# Goal of the exercise:
Only the number is needed: how many lines of the records include "chart"?

START Records provided

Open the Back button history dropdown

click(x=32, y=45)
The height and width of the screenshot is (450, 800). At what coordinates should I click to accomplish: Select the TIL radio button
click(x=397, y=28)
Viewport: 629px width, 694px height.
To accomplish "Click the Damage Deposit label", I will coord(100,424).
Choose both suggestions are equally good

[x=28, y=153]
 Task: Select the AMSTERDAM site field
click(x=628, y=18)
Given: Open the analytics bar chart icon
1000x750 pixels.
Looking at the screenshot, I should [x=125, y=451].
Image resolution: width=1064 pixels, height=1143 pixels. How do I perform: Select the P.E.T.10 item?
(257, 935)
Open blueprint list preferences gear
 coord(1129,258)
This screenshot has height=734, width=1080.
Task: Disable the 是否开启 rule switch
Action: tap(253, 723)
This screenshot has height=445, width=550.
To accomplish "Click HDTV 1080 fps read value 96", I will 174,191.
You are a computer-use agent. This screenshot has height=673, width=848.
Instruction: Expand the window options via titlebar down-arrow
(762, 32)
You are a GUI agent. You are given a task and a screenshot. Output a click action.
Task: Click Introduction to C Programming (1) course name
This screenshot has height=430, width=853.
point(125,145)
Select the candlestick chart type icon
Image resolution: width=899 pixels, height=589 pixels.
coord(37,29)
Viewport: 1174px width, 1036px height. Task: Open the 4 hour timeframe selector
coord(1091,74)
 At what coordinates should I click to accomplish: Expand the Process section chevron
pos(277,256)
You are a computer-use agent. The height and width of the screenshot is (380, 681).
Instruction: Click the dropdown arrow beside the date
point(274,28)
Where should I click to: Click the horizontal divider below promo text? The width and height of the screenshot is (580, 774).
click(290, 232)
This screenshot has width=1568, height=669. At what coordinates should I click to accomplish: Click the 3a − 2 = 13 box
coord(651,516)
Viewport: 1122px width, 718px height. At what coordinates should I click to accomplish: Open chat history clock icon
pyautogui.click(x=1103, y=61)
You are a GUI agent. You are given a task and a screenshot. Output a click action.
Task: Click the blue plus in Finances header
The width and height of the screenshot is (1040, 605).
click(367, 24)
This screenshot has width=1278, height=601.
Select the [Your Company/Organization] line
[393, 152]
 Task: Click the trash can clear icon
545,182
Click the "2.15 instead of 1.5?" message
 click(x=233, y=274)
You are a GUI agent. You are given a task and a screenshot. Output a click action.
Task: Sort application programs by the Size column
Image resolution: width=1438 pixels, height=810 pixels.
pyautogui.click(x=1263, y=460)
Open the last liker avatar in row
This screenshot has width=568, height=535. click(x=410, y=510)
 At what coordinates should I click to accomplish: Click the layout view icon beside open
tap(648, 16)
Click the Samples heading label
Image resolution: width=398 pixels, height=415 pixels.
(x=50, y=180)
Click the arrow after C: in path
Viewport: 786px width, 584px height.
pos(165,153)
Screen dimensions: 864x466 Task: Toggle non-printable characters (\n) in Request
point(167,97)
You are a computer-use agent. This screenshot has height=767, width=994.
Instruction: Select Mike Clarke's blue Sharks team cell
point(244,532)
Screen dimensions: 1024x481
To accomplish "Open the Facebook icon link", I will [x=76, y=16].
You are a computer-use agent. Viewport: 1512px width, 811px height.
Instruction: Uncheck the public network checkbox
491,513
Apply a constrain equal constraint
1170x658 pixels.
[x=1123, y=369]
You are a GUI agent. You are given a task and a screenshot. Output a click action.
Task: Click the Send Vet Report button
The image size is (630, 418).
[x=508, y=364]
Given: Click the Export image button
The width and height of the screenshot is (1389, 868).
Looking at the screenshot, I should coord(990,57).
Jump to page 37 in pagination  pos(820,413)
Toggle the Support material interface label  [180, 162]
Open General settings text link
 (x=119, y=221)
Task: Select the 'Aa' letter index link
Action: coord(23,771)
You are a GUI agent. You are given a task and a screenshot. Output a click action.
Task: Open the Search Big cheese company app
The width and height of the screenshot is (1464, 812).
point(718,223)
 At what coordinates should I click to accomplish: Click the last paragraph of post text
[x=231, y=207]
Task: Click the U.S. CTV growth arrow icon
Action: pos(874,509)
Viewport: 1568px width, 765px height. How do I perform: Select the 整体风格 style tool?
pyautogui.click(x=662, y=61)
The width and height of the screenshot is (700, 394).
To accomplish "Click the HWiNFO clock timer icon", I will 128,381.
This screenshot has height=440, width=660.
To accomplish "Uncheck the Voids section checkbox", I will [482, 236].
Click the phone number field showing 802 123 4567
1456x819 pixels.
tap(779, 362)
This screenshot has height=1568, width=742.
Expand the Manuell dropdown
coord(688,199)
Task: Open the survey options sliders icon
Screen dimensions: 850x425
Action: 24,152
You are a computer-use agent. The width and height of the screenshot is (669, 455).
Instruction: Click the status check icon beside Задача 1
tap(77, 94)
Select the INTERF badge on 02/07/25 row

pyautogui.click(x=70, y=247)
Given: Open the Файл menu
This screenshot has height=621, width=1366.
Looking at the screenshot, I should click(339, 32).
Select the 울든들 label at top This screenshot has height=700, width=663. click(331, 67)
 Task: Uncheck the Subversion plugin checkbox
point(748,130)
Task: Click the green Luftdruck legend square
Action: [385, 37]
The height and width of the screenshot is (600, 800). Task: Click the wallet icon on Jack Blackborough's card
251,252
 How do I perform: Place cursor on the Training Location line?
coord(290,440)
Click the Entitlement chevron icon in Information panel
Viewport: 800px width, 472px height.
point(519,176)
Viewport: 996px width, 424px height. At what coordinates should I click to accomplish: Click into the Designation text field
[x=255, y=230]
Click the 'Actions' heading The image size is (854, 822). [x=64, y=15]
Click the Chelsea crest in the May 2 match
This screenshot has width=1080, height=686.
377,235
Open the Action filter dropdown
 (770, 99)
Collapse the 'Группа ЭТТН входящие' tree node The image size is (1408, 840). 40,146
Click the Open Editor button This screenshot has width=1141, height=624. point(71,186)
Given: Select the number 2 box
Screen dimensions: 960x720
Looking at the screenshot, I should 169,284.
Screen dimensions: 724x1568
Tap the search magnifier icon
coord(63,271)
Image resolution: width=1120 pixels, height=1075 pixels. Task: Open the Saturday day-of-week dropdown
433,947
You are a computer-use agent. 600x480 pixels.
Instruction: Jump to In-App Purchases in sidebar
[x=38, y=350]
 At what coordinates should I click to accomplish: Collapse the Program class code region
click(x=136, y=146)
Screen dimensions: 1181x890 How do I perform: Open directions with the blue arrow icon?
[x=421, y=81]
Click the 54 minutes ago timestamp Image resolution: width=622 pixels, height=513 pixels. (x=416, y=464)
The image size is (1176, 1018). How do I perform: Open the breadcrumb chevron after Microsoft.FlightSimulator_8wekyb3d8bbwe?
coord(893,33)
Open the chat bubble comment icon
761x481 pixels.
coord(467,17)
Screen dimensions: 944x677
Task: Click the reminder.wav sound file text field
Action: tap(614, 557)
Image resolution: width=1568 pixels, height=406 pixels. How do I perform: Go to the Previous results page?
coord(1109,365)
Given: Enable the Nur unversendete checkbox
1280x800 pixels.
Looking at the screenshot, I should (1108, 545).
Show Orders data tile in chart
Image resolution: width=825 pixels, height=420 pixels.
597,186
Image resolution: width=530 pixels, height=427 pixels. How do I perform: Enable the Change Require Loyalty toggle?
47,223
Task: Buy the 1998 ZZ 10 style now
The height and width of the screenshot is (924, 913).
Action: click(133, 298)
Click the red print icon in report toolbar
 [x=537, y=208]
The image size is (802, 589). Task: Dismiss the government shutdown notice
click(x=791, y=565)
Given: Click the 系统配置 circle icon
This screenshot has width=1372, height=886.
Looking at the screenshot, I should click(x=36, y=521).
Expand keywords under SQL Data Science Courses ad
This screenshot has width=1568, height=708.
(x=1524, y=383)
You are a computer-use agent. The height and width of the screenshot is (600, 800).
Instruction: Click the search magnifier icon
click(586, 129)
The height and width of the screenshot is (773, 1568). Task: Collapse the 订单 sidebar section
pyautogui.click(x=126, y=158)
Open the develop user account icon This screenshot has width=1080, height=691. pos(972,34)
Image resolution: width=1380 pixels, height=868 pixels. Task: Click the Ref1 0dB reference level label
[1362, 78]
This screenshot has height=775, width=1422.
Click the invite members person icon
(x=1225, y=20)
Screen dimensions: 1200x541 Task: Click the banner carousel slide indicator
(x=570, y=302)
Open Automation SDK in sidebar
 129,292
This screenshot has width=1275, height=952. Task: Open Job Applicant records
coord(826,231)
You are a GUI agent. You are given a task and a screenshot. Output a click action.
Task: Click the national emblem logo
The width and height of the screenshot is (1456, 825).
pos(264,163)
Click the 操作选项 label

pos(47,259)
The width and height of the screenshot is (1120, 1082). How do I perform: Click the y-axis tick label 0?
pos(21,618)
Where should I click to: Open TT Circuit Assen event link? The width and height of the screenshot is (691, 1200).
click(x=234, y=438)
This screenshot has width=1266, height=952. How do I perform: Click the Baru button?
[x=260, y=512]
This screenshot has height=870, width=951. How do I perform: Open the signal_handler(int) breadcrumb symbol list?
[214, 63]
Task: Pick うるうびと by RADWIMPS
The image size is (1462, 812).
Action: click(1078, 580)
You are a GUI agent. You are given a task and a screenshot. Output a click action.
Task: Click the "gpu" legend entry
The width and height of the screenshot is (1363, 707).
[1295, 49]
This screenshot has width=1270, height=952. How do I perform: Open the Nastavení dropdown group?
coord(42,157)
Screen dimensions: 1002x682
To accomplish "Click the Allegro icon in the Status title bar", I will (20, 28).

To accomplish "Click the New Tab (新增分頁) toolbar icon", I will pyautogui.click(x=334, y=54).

END Records provided

# Task solution:
3